2.2. Conditioned Medium (CM) from M2 Macrophage Treated with PS Inhibits B16-F0 Cell Proliferation and Migration In Vitro

As we all know, M2-polarized macrophages can promote tumor cell proliferation and migration through paracrine effects [27]. To examine whether PS affects the proliferation and migration of tumor cells by inhibiting macrophage polarization, a conditioned medium (CM) was collected from IL-4-stimulated BMDMs pretreated with the vehicle (IL-4-CM) or PS (IL-4+PS-CM), and CM from common culture BMDMS without IL-4 or PS treatment acted as the control (Ctrl-CM). Cell proliferation of B16-F0 was tested by MTT, after being treated with different CM for 24 and 48 h. As a result, as is shown in Figure 2A, compared with Ctrl-CM, IL-4-CM had no effect on B16-F0 proliferation, but IL-4+PS-CM significantly inhibited B16-F0 proliferation compared with IL-4-CM (Figure 2A). Cell migration is a crucial event in many biological processes, including cancer progression, tissue formation, and immune defense [28]. The wound-healing assay is a common method to observe the migration ability of cancer cells [29]. The results of the wound healing experiment showed that, compared to Ctrl-CM, IL-4-CM significantly promoted the migration of B16-F0 cells. Furthermore, IL-4+PS-CM notably inhibited B16-F0 migration compared with IL-4-CM from IL-4 (Figure 2B,C). These results indicated that PS inhibited B16-F0 cell proliferation and migration, which was related to its effect on inhibiting M2 polarization.

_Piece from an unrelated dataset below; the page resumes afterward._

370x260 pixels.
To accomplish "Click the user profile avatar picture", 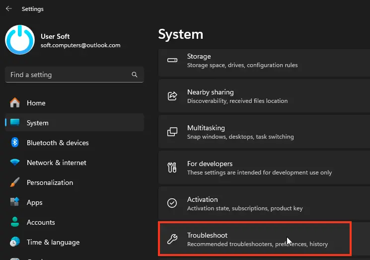I will (x=20, y=40).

2.3. PS Inhibits Macrophage M2 Polarization on Tumor Cells in a STAT6-Dependent Manner

AS1517499 (AS), a specific inhibitor of STAT6, can inhibit STAT6 activation induced by IL-4, which is involved in the polarization of macrophages towards the M2 phenotype. This results in the suppression of M2 gene expression, including Arg1, Fizz1, Ym1, and CD206, and then alleviates the progression of tumors in vitro and in vivo [30,31,32]. To further confirm that PS inhibits macrophage M2 polarization through the IL-4/STAT6 pathway, we first compared the effect of PS on M2 gene expression with or without the STAT6 inhibitor (AS151749, AS). BMDMs were pretreated with PS (5 μg/mL) or the vehicle (control) for 12 h, then treated with 250 nM AS1517499 for 0.5 h, followed by stimulation with IL-4 (25 ng/mL) for 6 h. The results showed that PS or PS+AS significantly inhibited M2 marker genes Fizz1, Ym1, CD206, and Arg1 transcription. However, there was no significant difference between the PS and PS+AS groups (Figure 3A–D).
Further experiments using Western blot showed that PS significantly down-regulated the expression of the p-STAT6 protein in BMDM cells at 60 min of IL-4 stimulation, but not at 15 or 30 min. Pretreatment with AS or PS suppressed STAT6 phosphorylation at 60 min, and the AS+PS combination treatment did not have an additive effect. These results suggest that the inhibitory effects of PS on IL-4-induced M2 macrophage polarization depend on the STAT6 signaling pathway.
To confirm that the inhibitory effect of PS on macrophage M2 polarization is completely dependent on its inhibition of STAT6 activation, we compared the inhibitory effect of PS with that of PS+AS. CM from non-stimulated (Ctrl), IL-4-stimulated (IL-4), and IL-4 stimulation with AS (IL-4+AS), PS (IL-4+PS), or PS+AS (IL-4+AS+PS) pretreatment were collected. The proliferation and migration of B16-F0 cells were examined after treatment with different CM. The results showed that the inhibitory effect of PS on macrophage M2 polarization is comparable to that of AS, and that the combination of AS and PS does not have a superimposed inhibitory effect on macrophage M2 polarization. (Figure 3H,I). Therefore, PS achieves the inhibition of macrophage M2 polarization via a STAT6-dependent manner.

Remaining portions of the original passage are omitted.